2023年5月にはカタールドーハで開催された世界選手権に出場。準々決勝で再び日本の舟久保に敗れ、敗者復活戦に回った。敗者復活戦でノラ・ジャコヴァに勝利したが、銅メダル決定戦で再びルハグバトゴーギーン・エンフリレンに敗れ、2年連続で5位となった。同年7月には中国成都で開催されたワールドユニバーシティゲームズに出場し、女子57 kg級個人戦の決勝で日本の大森朱莉を破って金メダルを獲得した。また、チャン・セユン、シン・チェウォン、ハン・ヒジュらと共に女子団体戦で銅メダルも獲得した。同年9月、中国杭州で開催されたアジア競技大会の混合団体戦に韓国代表として出場。カザフスタン戦ではセバラ・ニシャンバエバに勝利したが、日本戦では玉置桃に敗れ、モンゴルとの銅メダル決定戦ではルハグバトゴーギーン・エンフリレンに敗れ、チームは5位となった。その他の大会では、グランプリ・アルマダとオセアニアオープン・パースで優勝し、グランドスラム・ウランバートルでは銅メダルを獲得した。

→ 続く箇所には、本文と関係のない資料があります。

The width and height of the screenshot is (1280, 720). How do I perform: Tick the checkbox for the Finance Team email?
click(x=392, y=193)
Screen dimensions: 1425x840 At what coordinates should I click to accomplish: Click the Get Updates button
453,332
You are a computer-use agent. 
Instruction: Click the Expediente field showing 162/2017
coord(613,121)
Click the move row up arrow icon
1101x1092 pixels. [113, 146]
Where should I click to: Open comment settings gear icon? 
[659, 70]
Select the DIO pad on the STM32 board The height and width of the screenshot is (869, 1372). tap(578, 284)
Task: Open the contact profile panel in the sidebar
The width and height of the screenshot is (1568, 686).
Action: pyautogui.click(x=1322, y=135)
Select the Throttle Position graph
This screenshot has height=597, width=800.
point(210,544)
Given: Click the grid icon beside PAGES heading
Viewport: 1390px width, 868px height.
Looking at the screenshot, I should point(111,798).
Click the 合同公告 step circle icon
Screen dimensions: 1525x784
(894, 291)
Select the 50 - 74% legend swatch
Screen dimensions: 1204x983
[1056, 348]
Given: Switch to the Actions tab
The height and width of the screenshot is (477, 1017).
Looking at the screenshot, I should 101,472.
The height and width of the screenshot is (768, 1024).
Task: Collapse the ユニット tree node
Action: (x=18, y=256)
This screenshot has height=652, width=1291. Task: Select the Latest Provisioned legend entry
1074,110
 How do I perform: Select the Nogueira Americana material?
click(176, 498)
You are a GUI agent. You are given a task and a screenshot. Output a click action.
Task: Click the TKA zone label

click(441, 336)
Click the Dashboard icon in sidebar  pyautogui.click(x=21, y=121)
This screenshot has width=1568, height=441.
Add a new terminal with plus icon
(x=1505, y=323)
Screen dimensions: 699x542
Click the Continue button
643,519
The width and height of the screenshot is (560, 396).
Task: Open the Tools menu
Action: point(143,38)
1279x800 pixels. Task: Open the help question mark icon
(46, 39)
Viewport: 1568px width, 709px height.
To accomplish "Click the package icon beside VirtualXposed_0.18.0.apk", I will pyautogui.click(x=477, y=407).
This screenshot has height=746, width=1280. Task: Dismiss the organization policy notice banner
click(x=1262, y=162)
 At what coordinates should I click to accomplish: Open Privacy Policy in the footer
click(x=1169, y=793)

2.3. オリンピック・世界選手権での成功(2024年)
2024年1月にはポルトガルオディヴェラスで開催されたグランプリ・オディヴェラスでロシアのダリヤ・クルボンママドヴァを破り優勝。同年4月のアジア選手権ではルハグバトゴーギーン・エンフリレンに敗れ銀メダルを獲得した。
そして、同年5月にはアラブ首長国連邦アブダビで開催された世界選手権に出場し、準決勝でジェシカ・クリムカイトを破ると、決勝ではライバルである出口クリスタとの12分以上に及ぶ激戦を制し、反則勝ちで金メダルを獲得した。この優勝は、韓国女子選手としては1995年大会のチョン・ソンスクとチョ・ミンソン以来29年ぶり、そして在日韓国人の女子選手としては史上初の世界チャンピオンという歴史的な快挙となった。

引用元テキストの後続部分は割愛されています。